Bertinotti's view is that it is impossible to understand the shellacking the left took without analyzing the nature of the New Right, whose strength and vitality demonstrated that, more than any other political parties, they were the first in Italy to grasp the sea change consequent to the belated modernization of Italy. Italian society has been "de-ideologized" by modernization, resulting in "a new kind of crisis" for the Italian institutions. Ably exploiting this crisis, the New Right is "not Fascist, even as it uses elements of that culture and its vestiges, while exploiting an aggressive aversion to every kind of diversity when insecurity is transformed into fear—and then the figure of the scapegoat re-emerges from the shadows as a shield from fear."
Bertinotti calls this "a-fascism," as in apolitical, or without fascism. And from this he deduces that if you don't have fascism you are also "a-anti-Fascism, in a Republic without roots and without history," meaning you can't be anti-Fascist if you don't have Fascism to oppose. Parliament itself is weaker, for governability matters more than honest confrontation in a debate, he concluded.
Put more simply, the tragedies Mussolini meant for Italy have been forgotten, but so have the values of the Resistance—the roots and history Bertinotti mentions—which have been a guarantee for a democracy born in 1947 and functioning, however imperfectly, for the past sixty years.
There can be no doubt that this third round of Berlusconi government, in which Berlusconi himself seems puzzled, is different from those that went before.
It foreshadows a different Italy for the future—an Italy that is ill prepared: by its schools that do not train young people for work, by cynicism in the professional classes, by a collapse of the political parties that held the country together for over half a century, and by a collapse in values.
Whether this is or is not re-emergent Fascism, we are witnessing the re-emergence of the scapegoat. Just as it was for Hitler, fear of the outsider is a useful political glue for building what political scientists call a negative coalition.

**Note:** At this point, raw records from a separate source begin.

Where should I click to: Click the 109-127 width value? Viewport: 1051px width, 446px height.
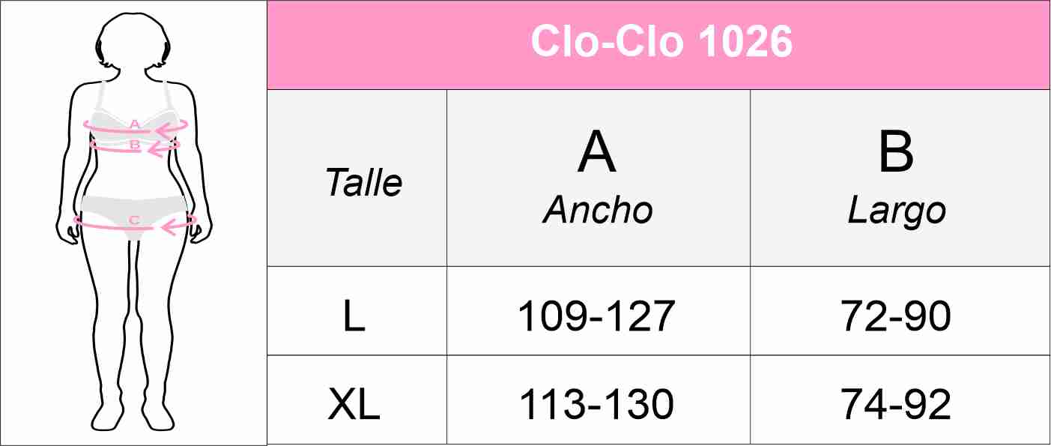[x=597, y=317]
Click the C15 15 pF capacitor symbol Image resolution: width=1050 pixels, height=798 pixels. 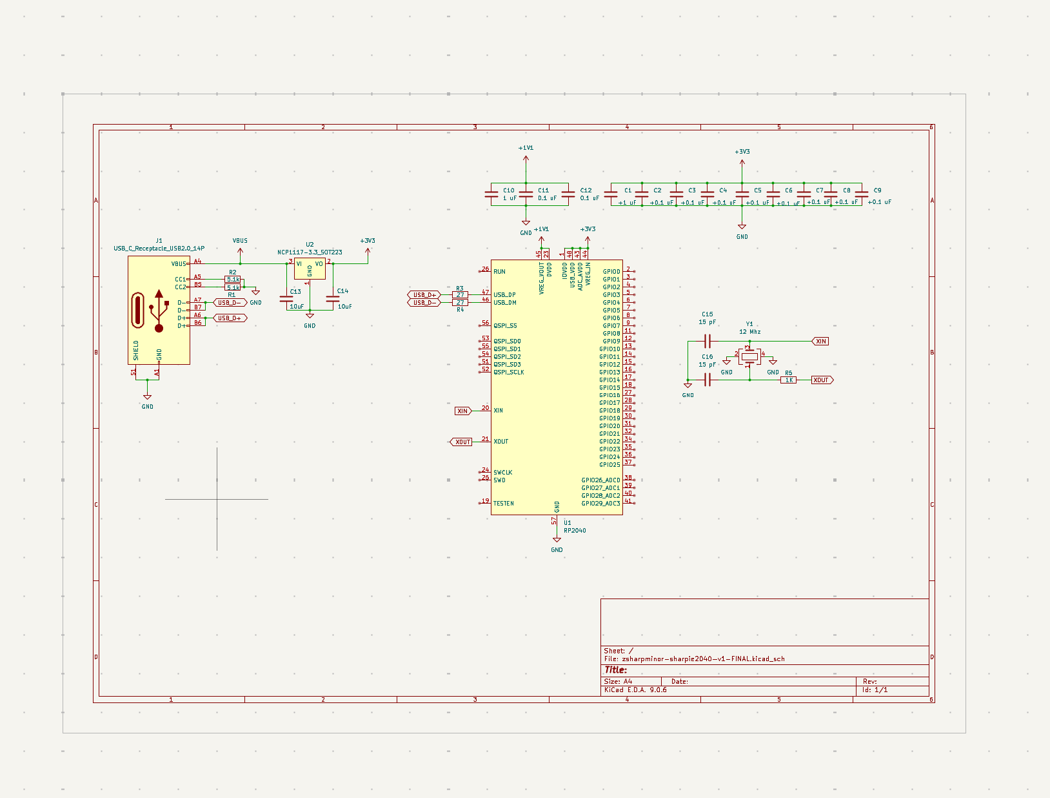(x=708, y=341)
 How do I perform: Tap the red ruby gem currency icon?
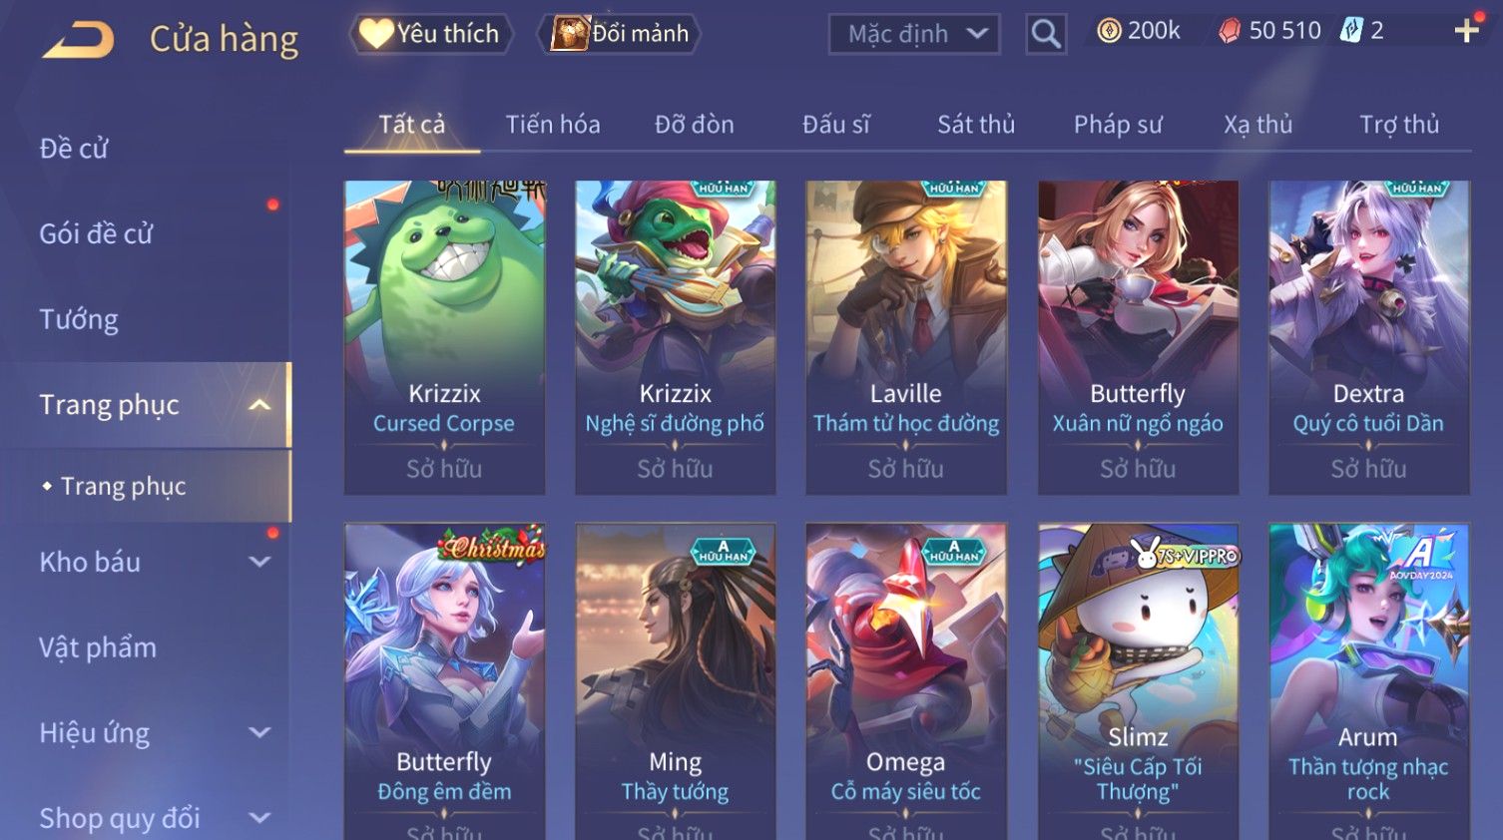click(1230, 31)
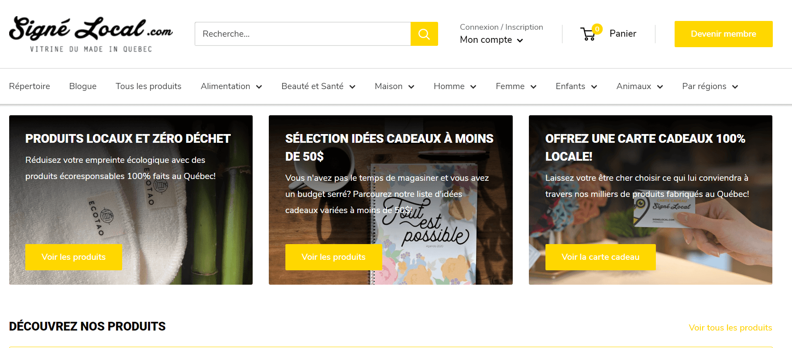This screenshot has height=348, width=792.
Task: Expand the Femme category menu
Action: point(515,86)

It is far harder to rally people toward a common goal than to rally them against a commonly perceived enemy, be he Jew or Gypsy. For this reason the perceived wave of terror, which ordinary people here are accepting as real in their fear of petty crime, is of deep concern, even as the same people overlook the blatant misdeeds on the grand scale of Italian governments -- national, regional, local -- which have made and continue to make common cause with businessmen and organized crime bosses.
Ironically, at the same time that Italians are blaming petty crime on Foreign and Other Devils, Premier Silvio Berlusconi is promoting legislation that would shield corruption in business and politics, by making it illegal for police to have wiretaps unless for crimes that command a minimum of a ten-year sentence; significantly, a conviction for corruption means only eight years in the jug, if and when such a trial is held at all.
If Berlusconi has his way, phone taps cannot legally be authorized when corruption is suspected, according to former magistrate Giuseppe D'Avanzo.